DISCORSO: 2145
L'UMILIAZIONE DI CRISTO

Filippesi 2:5 . Sia in te questa mente che era anche in Cristo Gesù: il quale, essendo nella forma di Dio, non credeva che fosse un furto essere uguale a Dio; ma si fece senza reputazione e prese su di sé la forma di un servo, e fu fatto a somiglianza degli uomini: ed essendo trovato in forma di uomo, si umiliò e divenne obbediente fino alla morte, anche alla morte di croce .

[Nota: questo argomento potrebbe essere trattato così:–1. Ciò che il Signore Gesù Cristo ha fatto per noi. 2. Cosa si aspetta che facciamo per lui; cioè avere verso gli altri la stessa mente che ha avuto verso di noi e manifestarla, per quanto è possibile, allo stesso modo; non contabilizzando troppo da fare o soffrire per la salvezza degli uomini.] UNA delle caratteristiche più forti della nostra natura caduta è l'egoismo.

L'unico desiderio di un uomo non rigenerato è gratificare se stesso.

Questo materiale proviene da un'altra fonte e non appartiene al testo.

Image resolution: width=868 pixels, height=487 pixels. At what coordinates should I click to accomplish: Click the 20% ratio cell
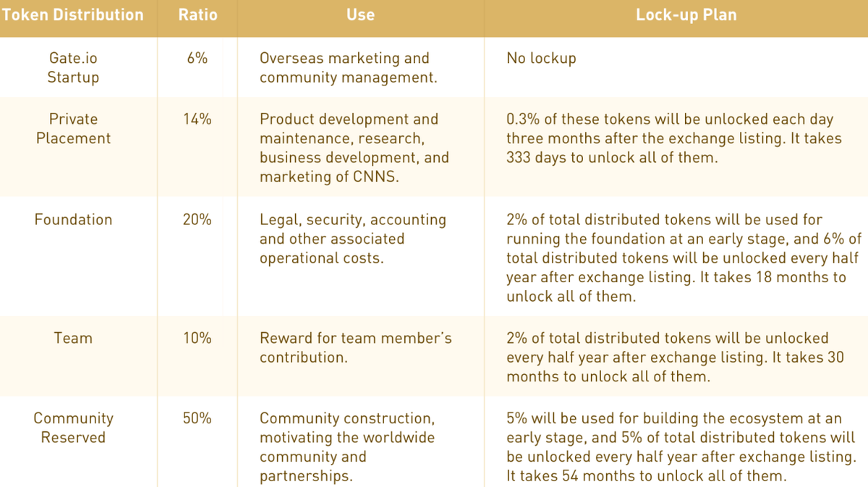click(x=197, y=219)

Anche quelle azioni in cui sembra avere il massimo rispetto per Dio o per i suoi simili, se esaminate attentamente e pesate nella bilancia del santuario, si scopriranno che hanno il sé per il loro principio e il sé per il loro fine. Essendo questa disposizione così profondamente radicata nel cuore, non possiamo non aspettarci che operi in una certa misura, anche dopo che se ne è scorto il male e dopo che il suo dominio consentito è cessato.

Senza dubbio c'erano molti pii cristiani nella Chiesa romana, oltre a Timoteo: eppure san Paolo si lamentava che tutti loro, tranne lui, erano in qualche misura sotto l'influenza di uno spirito egoistico, e «cercavano le proprie cose piuttosto che il cose di Gesù Cristo”. Contro questo dunque ammonì affettuosamente i Filippesi; implorandoli, con tutta la premura, di «compiere la sua gioia», nell'«essere tutti concordi e di una sola mente»; esortandoli a “stimare gli altri meglio di se stessi”; e «non guardare ciascuno alle sue cose, ma anche alle cose degli altri.

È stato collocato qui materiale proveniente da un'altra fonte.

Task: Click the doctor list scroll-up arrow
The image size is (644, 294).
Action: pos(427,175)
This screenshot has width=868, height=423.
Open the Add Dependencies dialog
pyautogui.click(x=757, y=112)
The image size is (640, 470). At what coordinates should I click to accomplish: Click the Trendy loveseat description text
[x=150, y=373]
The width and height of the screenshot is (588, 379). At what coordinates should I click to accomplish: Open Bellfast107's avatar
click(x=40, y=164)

Per dare maggior peso ed efficacia alle sue esortazioni, ha poi ricordato loro la condotta di Cristo verso di loro, e l'ha raccomandata come modello migliore per la loro condotta reciproca: «Sia in voi la stessa mente che era anche in Cristo Gesù”.

Le parole dell'Apostolo ci portano a considerare l'umiliazione di Cristo in una duplice prospettiva: come un fatto da credere e come un modello da imitare .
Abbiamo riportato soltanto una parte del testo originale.